It will be ok, she is young but at this point at 17 she will need your help. My daughter was 19 when she had her first and now she has 4 at 28 and she will be buying her first house(nice one at that) Amber is a great mom and her hubby provides very well for them. Hang in there everything will work out for the best.

PurpleHazey
by on Apr. 6, 2013 at 8:37 AM



Quoting bizzeemom2717:

She has you to stand by her side and the baby's thank goodness. I agree with the pp that said life happens when we are busy making other plans. Hugs and hang in there you guys are on the right track and it sounds like she is a smart girl. A baby is a blessing no matter what, I can guarentee you will be crying tears of JOY when you hold your Grandbaby for the first time Mama, I promise

You have said it well!


Sadintucson
by on Apr. 6, 2013 at 12:38 PM

 My 17 year old is also pregnant and I am having a really hard time with it. She wants to keep it but I am struggling with that. She was seeing a MAN behind my back, so I had to deal with the fact she lied to me for a year as well as the fact that she was pregnant by him. She will be 18 in July and he will be 22 in October. I wan to file charges against him but I am scared to death that it will only alienate her and push her to him. I don't know how to get a grip on that fact that she is throwing everything away. I know I should support her, but I don't know how. I see the freight train coming and I, her mom who is supposed to protect her, can't get her off of the tracks. It is killing me. And her father is so angry with her that he is no help to me. He is going through his own hell. Everybody says support her, but on the other hand she made her bed, and needs to realize how hard that bed is. I don't know what to do.

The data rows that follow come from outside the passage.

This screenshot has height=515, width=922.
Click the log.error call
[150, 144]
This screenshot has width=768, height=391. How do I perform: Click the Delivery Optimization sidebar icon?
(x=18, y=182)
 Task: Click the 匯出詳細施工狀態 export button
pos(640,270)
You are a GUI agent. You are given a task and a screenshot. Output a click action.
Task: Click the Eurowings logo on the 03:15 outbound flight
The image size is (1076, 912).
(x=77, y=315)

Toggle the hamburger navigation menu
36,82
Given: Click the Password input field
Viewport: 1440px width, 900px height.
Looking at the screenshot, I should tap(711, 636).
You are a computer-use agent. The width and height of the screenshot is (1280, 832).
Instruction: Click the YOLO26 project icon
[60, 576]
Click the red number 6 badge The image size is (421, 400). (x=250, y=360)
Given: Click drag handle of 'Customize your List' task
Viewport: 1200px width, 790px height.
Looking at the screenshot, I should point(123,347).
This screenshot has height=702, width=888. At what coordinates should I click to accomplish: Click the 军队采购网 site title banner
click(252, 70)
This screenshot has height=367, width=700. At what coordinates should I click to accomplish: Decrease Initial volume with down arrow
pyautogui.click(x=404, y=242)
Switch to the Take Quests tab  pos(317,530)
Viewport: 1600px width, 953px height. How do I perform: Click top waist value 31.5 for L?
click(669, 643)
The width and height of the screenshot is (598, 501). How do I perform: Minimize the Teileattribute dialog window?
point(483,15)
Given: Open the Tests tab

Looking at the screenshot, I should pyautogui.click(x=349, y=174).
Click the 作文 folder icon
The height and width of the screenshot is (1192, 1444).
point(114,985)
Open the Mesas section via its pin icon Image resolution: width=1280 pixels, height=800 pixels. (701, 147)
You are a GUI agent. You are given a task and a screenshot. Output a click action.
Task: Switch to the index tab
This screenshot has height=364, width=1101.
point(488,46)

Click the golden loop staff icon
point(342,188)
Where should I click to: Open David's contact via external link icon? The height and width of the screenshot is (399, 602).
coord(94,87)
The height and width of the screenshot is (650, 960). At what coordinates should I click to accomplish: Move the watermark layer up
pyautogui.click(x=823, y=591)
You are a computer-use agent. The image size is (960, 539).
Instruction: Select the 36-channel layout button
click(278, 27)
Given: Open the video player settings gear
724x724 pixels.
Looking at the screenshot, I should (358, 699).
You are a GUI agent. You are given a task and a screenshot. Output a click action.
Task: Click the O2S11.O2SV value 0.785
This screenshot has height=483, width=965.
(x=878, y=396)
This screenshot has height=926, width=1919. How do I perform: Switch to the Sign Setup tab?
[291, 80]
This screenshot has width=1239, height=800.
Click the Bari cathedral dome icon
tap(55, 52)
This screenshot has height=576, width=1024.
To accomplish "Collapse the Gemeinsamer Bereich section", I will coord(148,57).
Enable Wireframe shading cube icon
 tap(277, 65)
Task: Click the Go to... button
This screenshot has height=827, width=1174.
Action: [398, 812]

I'm scared I won't be able to acdept it. 

Madisonjosmom
by on Apr. 6, 2013 at 1:31 PM
Sadintucson-that is ever emotion that I am feeling. Just when I think everything will be ok, I think about all the things she will miss by being forced to "lay in the bed she made". I cry at random things because my heart is aching at everything she will be going through. The family members comments, comments her peers will make on "ruining her lfe". I could press charges also, he is 19 and she just turned 17, but what would that accomplish? It would make me feel better for a few moments but it takes two to tango. I am embracing the babies father because I feel if I don't he might make it difficult to see my grandchild who is an 11 weeks and 4 days old fetus!!! I am choosing to stand by my daugter, come hell or high water and I am praying that in the end, I am making the best decision for everyone involved. Our rules have not changed, home by 11am, school work before hanging out with friends, she is still doing her chores and than some. My husband FINAL said this morning, we will be alright!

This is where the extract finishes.